Get text between two strings Regex VB.Net

2020-05-08 08:51发布

问题:

I really have serious problems with regex. I need to get all text between 2 strings, in this case that strings are <span class="user user-role-registered-member"> and </span>.

I googled pretty much questions (some of them are on StackOverFlow), and watched YouTube tutorials, still can't get it.

This is the code that i think would work, but i don't know why it doesn't.

Dim mystring As String = "<br>Terms of Service<br></br>Developers<br>"

Dim pattern1 As String = "(?<=<br>)(.*?)(?=<br>)"
Dim pattern2 As String = "(?<=</br>)(.*)(?=<br>)"

Dim m1 As MatchCollection = Regex.Matches(mystring, pattern1)
Dim m2 As MatchCollection = Regex.Matches(mystring, pattern2)
MsgBox(m1(0).ToString)
MsgBox(m2(0).ToString)

Ok, so this code works pretty well....with <br>. I tried to change pattern1 and pattern2's <br> with span but it doesn't work. I know that i am making a mistake here, but i don't know where/how.

Any answer will be really helpful.

回答1:

This does the job easily and beautifully. It won't return a match when there is no text inside the span, so you do not need to worry about empty matches. It will however return groups with only whitespace in them.

<span class=""user user-role-registered-member"">(.+)</span>

Test it out here.



回答2:

You can also do it with XML:

Dim s As String = "<span class=""user user-role-registered-member"">Keyboard</span>"
Dim doc As New System.Xml.XmlDocument
doc.LoadXml(s)
Console.WriteLine(doc.FirstChild.InnerText) ' Outputs: "Keyboard"

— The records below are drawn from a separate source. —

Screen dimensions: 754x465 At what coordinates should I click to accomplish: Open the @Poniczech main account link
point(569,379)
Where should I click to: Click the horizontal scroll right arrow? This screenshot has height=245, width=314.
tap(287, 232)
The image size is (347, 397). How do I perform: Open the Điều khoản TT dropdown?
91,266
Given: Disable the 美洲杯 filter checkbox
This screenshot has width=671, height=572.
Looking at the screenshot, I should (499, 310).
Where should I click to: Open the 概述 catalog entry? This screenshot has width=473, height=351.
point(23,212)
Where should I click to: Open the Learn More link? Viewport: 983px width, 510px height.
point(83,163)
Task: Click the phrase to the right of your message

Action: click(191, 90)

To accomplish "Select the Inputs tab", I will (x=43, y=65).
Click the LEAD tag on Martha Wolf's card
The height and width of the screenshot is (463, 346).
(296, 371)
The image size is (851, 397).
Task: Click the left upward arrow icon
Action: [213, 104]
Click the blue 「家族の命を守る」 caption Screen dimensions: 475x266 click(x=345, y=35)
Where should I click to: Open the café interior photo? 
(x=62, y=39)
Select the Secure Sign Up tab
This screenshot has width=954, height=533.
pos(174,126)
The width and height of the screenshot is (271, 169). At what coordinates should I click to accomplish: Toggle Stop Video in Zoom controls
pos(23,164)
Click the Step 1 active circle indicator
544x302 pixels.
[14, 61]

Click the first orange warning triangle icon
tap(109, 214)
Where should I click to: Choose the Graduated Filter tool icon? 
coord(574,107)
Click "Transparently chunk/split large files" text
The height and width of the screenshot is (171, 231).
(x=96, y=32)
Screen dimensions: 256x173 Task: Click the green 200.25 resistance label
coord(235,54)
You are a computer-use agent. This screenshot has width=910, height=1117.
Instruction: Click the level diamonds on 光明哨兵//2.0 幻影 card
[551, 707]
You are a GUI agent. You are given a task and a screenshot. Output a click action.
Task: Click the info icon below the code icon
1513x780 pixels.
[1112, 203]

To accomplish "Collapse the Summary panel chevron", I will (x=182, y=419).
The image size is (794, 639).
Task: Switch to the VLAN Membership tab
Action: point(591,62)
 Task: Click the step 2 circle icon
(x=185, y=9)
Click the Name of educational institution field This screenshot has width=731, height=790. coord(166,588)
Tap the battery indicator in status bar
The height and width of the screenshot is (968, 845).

There are reasons given for not trying to parse HTML with regexes at RegEx match open tags except XHTML self-contained tags.



回答3:

Thank you very much for answers. I found answer by myself (thanks to Evil Tak i got an idea).

Dim findtext As String = "(?<=<span class=""user user-role-registered-member"">)(.*?)(?=</span>)"
Dim myregex As String = "<span class=""user user-role-registered-member"">Keyboard</span>"
Dim doregex As MatchCollection = Regex.Matches(myregex, findtext)
MsgBox(doregex(0).ToString)

StackOverFlow is so powerful...♥



回答4:

Use Explicit capture groups. The following should do the job:

Dim exp = "<span class=""user user-role-registered-member"">(?<GRP>.*)</span>"
Dim M = System.Text.RegularExpressions.Regex.Match(YourInputString, exp, System.Text.RegularExpressions.RegexOptions.ExplicitCapture)
If M.Groups("GRP").Value <> "" Then
  Return M.Groups("GRP").Value
End If


回答5:

Your text is xml, so why to hack a strings with Regex if you can do it in readable and clear way.
With LINQ to XML

Dim htmlPage As XDocument = XDocument.Parse(downloadedHtmlPage)

Dim className As String = "user user-role-registered-member"
Dim value As String = 
    htmlPage.Descendants("span").
    Where(Function(span) span.Attribute("class").Value.Equals(className)).
    FirstOrDefault().
    Value

And with Accessing XML in Visual Basic

Dim htmlPage As XDocument = XDocument.Parse(downloadedHtmlPage)

Dim className As String = "user user-role-registered-member"
Dim value As String = 
    htmlPage...<span>.
    Where(Function(span) span.@class.Value.Equals(className)).
    FirstOrDefault().
    Value